I understand your situation.
In light of what you said you might want to go with Prox switches and 
forget about mechanical microswitches.
My reason is this:  Small cheap mechanical microswitches are very easy 
to break and hard to mount, protect and adjust.
Prox switches are just the opposite.   Most are even waterproof.
Prox switches are becoming very cheap.   Someplace is trying to sell me 
some for about $10 each with a cable.
I've used Prox switches on very expensive machines for homing and limits 
and they just work.   No call backs.

Dave

On 2/17/2016 11:10 AM, Bertho Stultiens wrote:
> On 02/17/2016 04:28 PM, Dave Cole wrote:
>> The other approach to take is to forget about home switches and do a
>> touch off on the work or the stops by using a probe.
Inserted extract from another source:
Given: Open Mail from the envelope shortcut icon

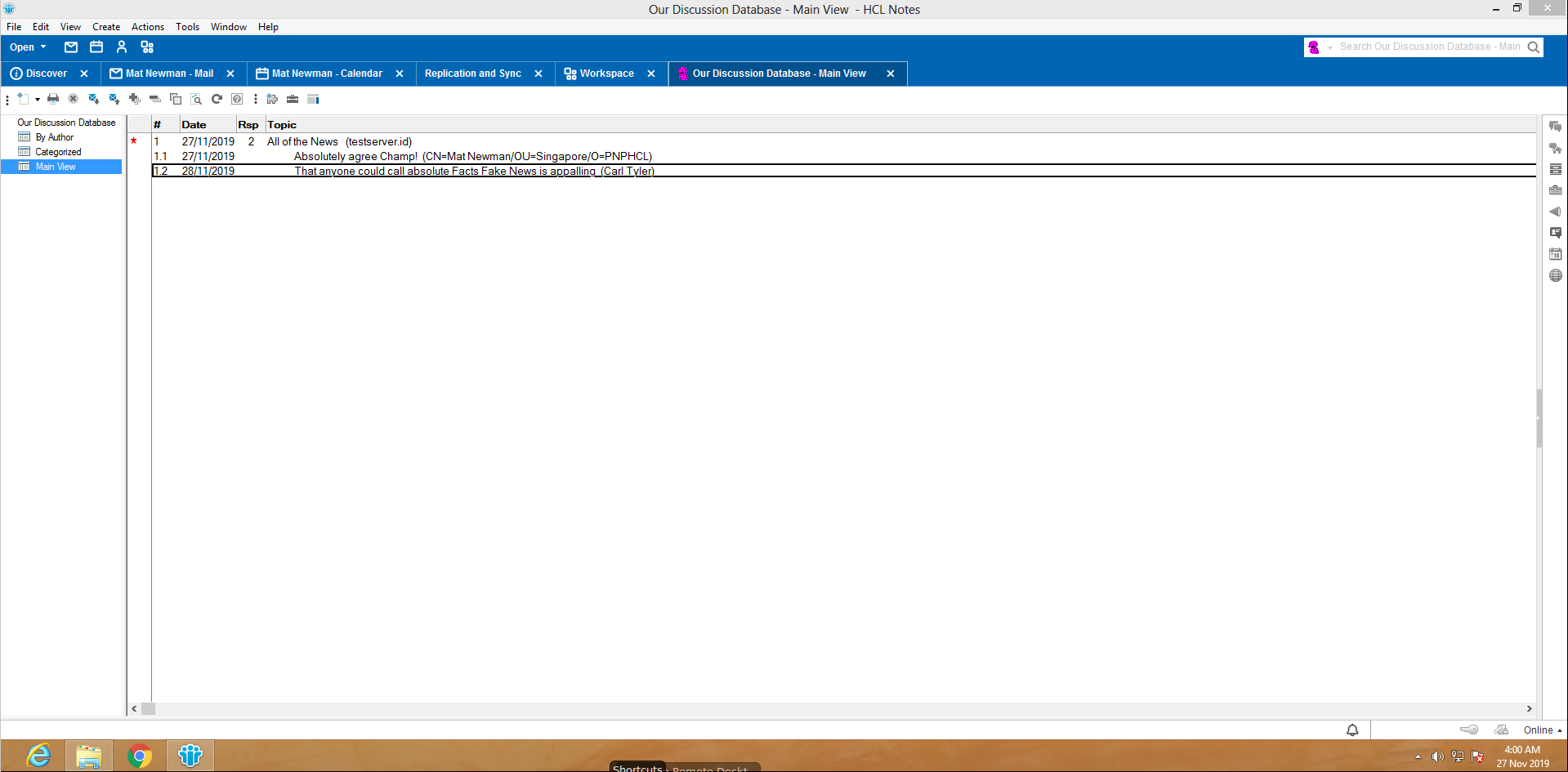Looking at the screenshot, I should click(71, 47).

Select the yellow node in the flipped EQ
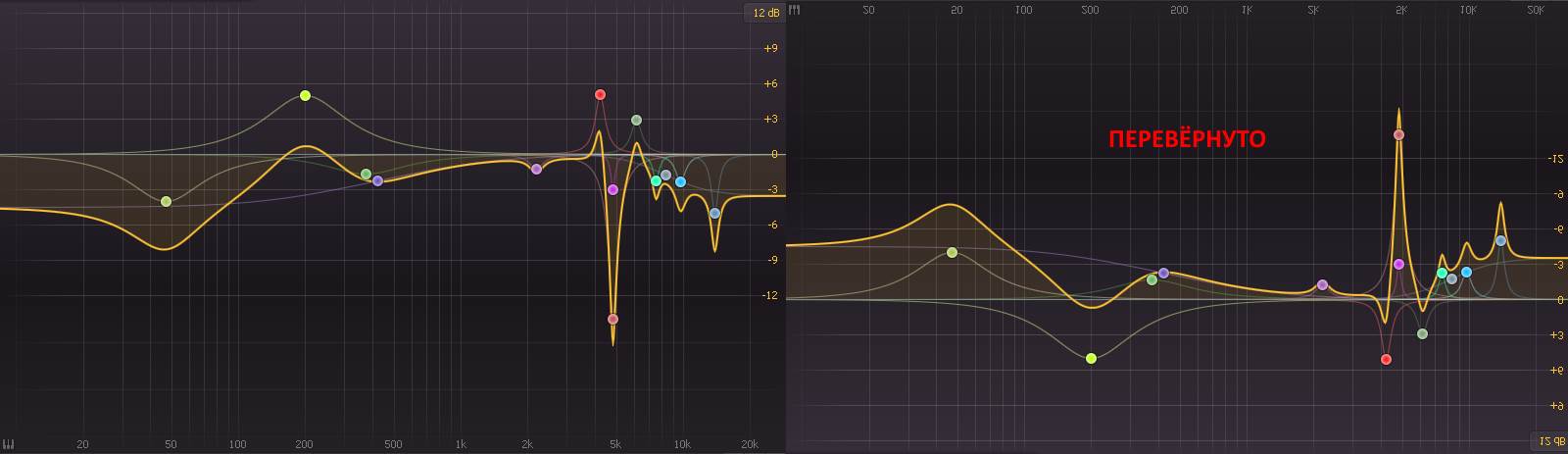point(1091,358)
> Yes, you are right. That would be a good solution.
>
> I may just want to clarify... The whole discussion is not about the
> correct or best way to do this. My implementation target is a cheap
> router and a lot of not-so-experienced operators.
>
> However, the speculative and inquisitive mind got hold of me when
> thinking about the switches and started to question the switches. The
> micro-switches for themselves are actually interesting how they behave.
>
> My thoughts here were more like, why pay a lot of money if cheap stuff
> can do the trick. Is there data on the cheap stuff as to prove that the
> expensive stuff is better. If the cheap stuff works well, or works
> badly, then that would be a nice insight if documented with data.
>
>
>> Mount the probe in in the spindle and touch off on the stops or the
>> workpiece to obtain a zero position.
>> There are some relatively inexpensive probes for sale.
>> Most homing systems I have used on machines are not that accurate.
>> Homing only positions the spindle or carriage to the machine, and not
>> the workpiece.
> The point of homing, in the application at hand, is not about perfect
> accuracy. It is to make sure that the machine is in a known state.
>
> The mounting/unmounting of a probe in the spindle will be a challenge
> for non-experienced operators.
>
>
>> If you clamp the workpiece against a stop and there is a spec of grit or
>> a rough edge or interference then super accurate homing becomes useless.
>> Referencing to the workpiece is usually what people usually really want
> You are right that the work-piece is the actual reference and that it
> takes precedence when actually performing the work. However, from what I
> saw on the old router at the hackerspace, we want to automate the
> machine boundaries. At least we can make the machine not run past its
> ends. Having a (home-) side more accurate than simple end-stops is just
> a bonus.
>
> Doing proper touch-off on the work-piece or calibrating the work-piece
> position is a story that merits a whole thread for itself, I guess.